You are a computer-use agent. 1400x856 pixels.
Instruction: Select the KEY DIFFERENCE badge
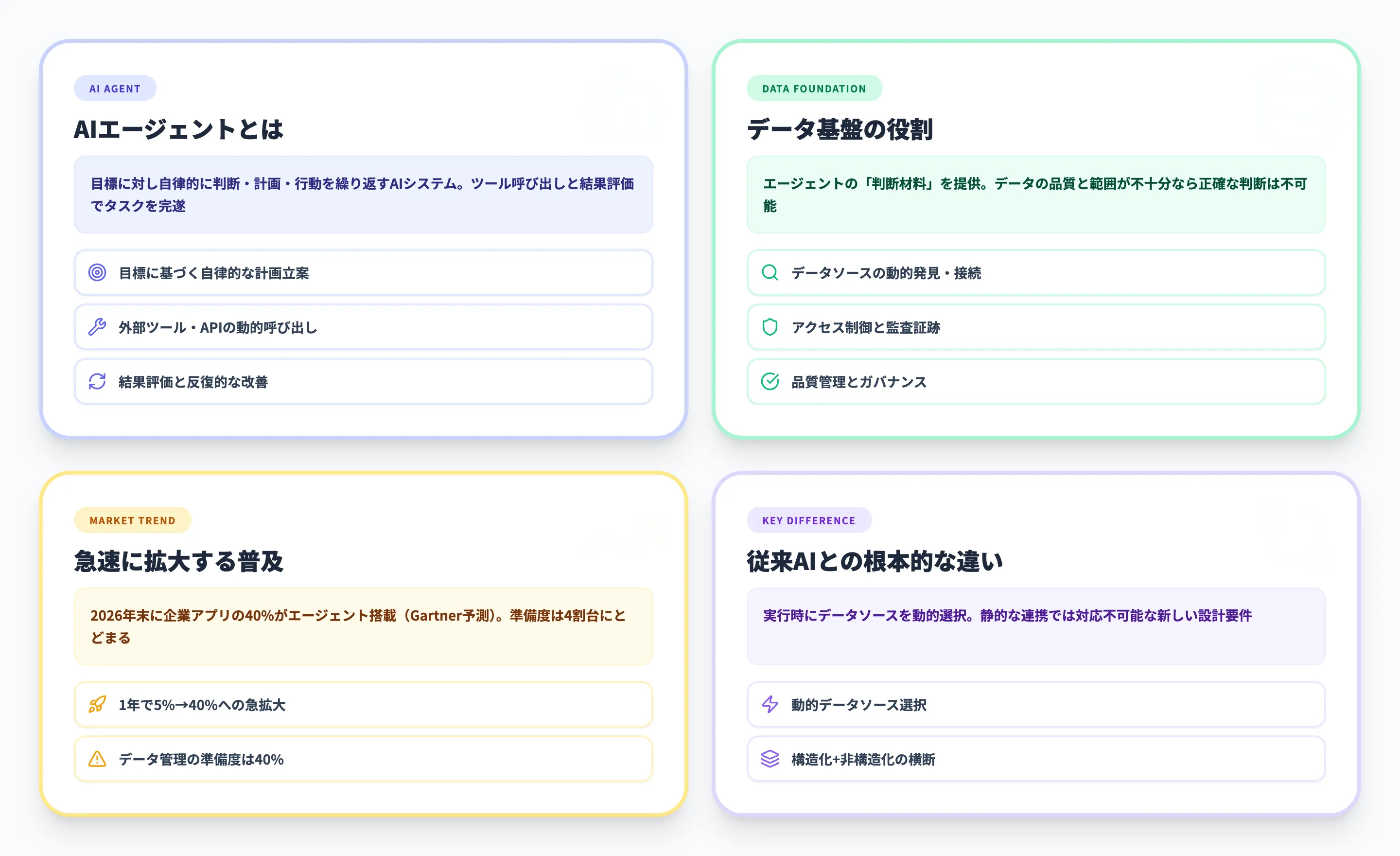[808, 519]

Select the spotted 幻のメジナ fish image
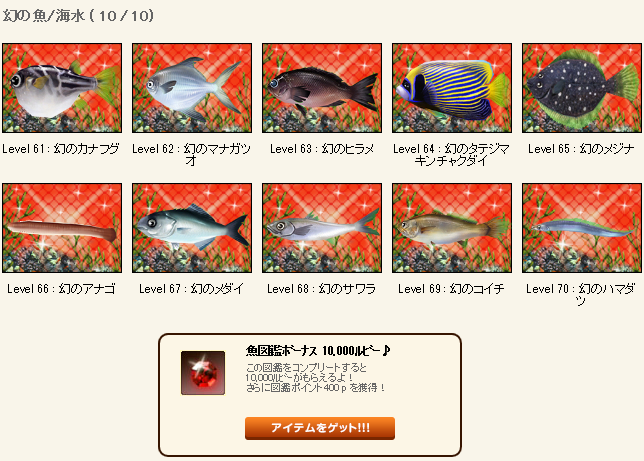pyautogui.click(x=582, y=88)
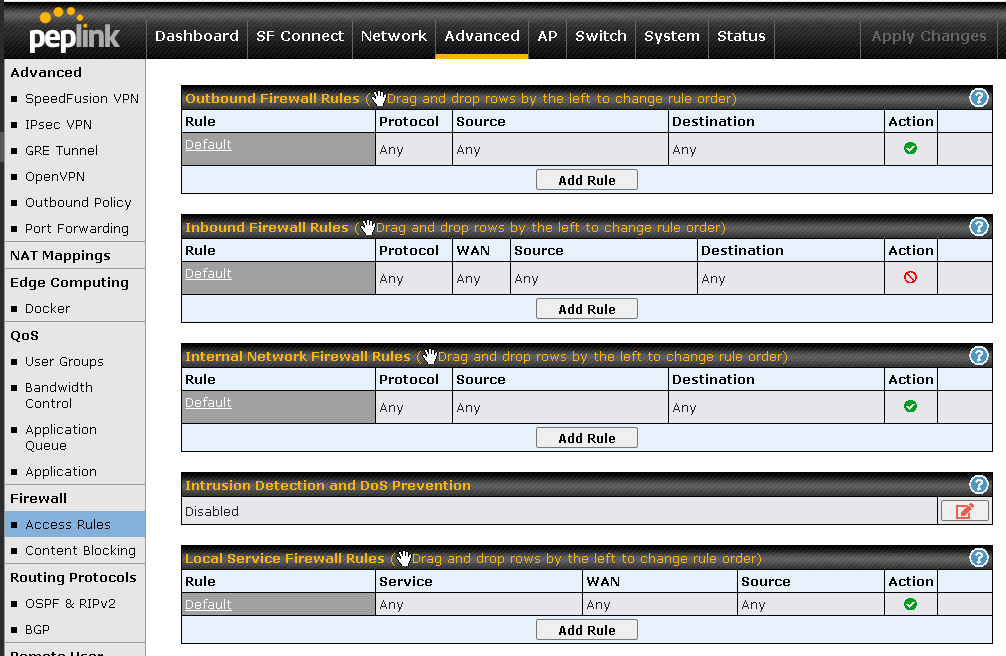Select Content Blocking in sidebar
Screen dimensions: 1006x656
80,550
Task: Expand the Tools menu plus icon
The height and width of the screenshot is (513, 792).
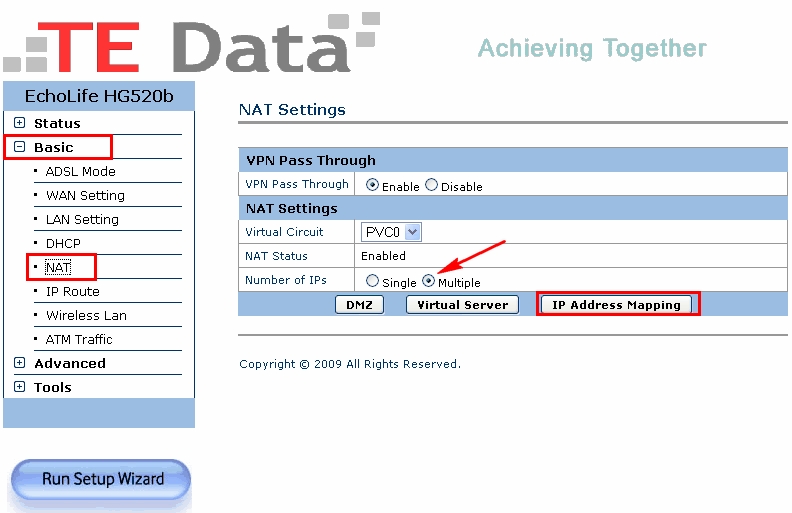Action: click(19, 387)
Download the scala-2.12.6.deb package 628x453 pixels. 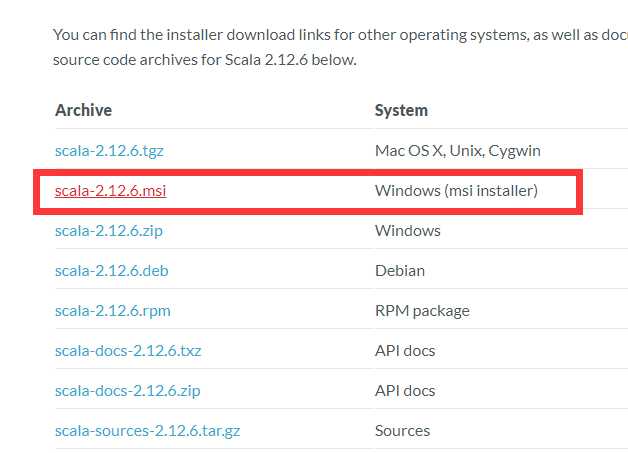point(110,271)
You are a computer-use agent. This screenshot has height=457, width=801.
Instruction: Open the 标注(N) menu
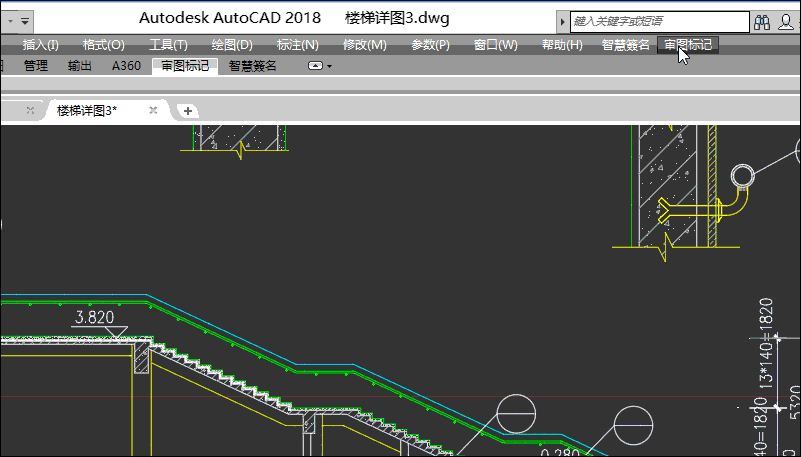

★ ★ ★ ★ ★ ★ ★

▶ **Task directions**: Copy the entries word for word, starting with the line containing "You are a computer-use agent. This" and going on through the end of the entries. Leave out the pictures.

▶ **Problem solution**:
You are a computer-use agent. This screenshot has height=457, width=801.
Instruction: Open the 标注(N) menu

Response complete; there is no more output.